Characterization of two engineered dimeric Zika virus envelope proteins as immunogens for neutralizing antibody selection and vaccine design

The envelope protein of Zika virus (ZIKV) exists as a dimer on the mature viral surface and is an attractive antiviral target because it mediates viral entry. However, recombinant soluble wild-type ZIKV envelope (wtZE) might preferentially exist as monomer (monZE). Recently, it has been shown that the A264C substitution could promote formation of dimeric ZIKV envelope protein (ZE(A264C)), requiring further characterization of purified ZE(A264C) for its potential applications in vaccine development.

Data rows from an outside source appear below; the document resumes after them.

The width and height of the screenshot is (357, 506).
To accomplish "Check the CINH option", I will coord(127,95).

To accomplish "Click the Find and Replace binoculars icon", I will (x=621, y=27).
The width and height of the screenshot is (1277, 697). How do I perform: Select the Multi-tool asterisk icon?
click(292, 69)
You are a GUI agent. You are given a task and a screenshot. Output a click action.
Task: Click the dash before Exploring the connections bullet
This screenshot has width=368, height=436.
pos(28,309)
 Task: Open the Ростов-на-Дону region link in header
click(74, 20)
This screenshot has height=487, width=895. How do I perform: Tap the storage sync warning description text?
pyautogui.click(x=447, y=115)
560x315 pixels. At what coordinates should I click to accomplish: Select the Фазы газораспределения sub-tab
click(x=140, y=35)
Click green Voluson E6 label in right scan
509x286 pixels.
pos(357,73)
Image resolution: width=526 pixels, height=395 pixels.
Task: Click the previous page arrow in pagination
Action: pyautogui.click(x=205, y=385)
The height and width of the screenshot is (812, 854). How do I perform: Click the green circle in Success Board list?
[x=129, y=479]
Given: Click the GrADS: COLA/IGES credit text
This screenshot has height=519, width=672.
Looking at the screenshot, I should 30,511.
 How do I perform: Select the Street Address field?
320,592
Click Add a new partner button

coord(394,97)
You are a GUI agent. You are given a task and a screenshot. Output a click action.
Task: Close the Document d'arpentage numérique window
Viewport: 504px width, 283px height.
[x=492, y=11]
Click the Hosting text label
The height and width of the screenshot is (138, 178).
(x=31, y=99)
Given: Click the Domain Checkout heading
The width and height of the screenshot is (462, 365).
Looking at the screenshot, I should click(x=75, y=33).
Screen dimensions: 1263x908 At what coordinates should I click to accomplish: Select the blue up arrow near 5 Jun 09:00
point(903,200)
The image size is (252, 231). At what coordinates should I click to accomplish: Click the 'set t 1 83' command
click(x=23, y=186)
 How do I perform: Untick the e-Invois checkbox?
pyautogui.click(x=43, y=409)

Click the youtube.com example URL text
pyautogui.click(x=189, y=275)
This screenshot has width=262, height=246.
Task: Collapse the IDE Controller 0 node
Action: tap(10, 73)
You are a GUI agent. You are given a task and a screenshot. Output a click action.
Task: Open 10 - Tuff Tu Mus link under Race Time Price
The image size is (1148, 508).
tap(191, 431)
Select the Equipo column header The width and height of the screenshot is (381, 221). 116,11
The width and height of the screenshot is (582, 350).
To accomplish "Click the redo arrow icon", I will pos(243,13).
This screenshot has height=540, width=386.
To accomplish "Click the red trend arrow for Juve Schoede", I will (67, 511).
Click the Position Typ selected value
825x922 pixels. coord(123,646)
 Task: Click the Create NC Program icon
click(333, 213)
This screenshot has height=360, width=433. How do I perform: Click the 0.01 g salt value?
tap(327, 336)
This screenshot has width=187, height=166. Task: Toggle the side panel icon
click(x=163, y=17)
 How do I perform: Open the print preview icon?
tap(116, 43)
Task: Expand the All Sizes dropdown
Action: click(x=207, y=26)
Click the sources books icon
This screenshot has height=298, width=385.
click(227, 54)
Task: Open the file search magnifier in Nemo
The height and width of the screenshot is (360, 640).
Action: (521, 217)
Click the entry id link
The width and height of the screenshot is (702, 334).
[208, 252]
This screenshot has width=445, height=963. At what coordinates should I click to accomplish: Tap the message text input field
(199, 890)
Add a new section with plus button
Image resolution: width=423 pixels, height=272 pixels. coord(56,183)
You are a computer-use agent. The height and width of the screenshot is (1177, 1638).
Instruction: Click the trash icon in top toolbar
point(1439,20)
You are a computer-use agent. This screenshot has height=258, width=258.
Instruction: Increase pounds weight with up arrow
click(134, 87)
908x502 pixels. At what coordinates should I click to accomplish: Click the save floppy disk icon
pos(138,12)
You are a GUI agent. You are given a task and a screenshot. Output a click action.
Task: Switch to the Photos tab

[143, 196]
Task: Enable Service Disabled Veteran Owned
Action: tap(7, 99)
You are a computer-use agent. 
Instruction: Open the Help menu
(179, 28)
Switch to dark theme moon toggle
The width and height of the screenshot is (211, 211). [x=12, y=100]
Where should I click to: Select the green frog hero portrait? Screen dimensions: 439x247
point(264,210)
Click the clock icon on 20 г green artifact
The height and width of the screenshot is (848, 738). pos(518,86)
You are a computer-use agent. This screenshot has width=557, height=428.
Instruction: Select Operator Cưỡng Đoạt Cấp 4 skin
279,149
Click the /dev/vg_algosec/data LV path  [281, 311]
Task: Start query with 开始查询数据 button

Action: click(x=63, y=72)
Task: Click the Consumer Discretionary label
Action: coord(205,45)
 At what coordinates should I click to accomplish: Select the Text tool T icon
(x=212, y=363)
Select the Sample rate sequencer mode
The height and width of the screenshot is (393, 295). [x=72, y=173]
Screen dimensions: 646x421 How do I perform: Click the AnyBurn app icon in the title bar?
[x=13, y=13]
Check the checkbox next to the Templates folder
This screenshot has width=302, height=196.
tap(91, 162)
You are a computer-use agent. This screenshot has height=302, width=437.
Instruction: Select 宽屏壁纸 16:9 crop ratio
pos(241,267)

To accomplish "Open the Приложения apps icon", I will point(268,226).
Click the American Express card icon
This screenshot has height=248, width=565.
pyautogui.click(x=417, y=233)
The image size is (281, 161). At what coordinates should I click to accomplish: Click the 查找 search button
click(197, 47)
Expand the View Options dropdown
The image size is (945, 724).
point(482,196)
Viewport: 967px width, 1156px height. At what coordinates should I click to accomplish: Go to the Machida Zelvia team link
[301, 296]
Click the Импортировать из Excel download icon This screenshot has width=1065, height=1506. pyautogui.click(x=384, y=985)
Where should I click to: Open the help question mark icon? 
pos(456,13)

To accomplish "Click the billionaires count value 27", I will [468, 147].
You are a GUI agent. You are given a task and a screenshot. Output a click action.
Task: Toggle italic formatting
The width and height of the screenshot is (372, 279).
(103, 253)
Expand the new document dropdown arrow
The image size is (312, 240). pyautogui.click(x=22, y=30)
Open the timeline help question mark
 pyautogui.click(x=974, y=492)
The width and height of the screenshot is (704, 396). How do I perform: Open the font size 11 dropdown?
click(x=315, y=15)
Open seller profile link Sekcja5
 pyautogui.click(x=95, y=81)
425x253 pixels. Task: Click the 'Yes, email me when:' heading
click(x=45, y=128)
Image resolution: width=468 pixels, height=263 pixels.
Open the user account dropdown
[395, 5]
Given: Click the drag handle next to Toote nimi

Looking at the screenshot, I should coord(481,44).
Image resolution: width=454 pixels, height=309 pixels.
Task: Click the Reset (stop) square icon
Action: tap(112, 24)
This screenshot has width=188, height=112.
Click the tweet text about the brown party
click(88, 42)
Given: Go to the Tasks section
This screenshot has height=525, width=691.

We also noted that ZE(A264C), connected by disulfide bond, might be different from the noncovalent native envelope dimer on the virion surface. Because the antibody Fc fragment exists as dimer and is widely used for fusion protein construction, here we fused wtZE to human immunoglobulin G1 (IgG1) Fc fragment (ZE-Fc) for noncovalent wtZE dimerization. Using a multistep purification procedure, we separated dimeric ZE(A264C) and ZE-Fc, revealing that they both exhibit typical beta-sheet-rich secondary structures and stabilities similar to those of monZE. The binding activities of monZE, ZE(A264C), and ZE-Fc to neutralizing antibodies targeting different epitopes indicated that ZE(A264C) and ZE-Fc could better mimic the native dimeric status, especially in terms of the formation of tertiary and quaternary epitopes. Both ZE(A264C) and ZE-Fc recognize a ZIKV-sensitive cell line as does monZE, indicating that the two constructs are still functional. Furthermore, a murine immunization assay disclose that ZE(A264C) and ZE-Fc elicit more neutralizing antibody responses than monZE does. These results suggest that the two immunogen candidates ZE(A264C) and ZE-Fc have potential utility for neutralizing antibody selection and vaccine design against ZIKV.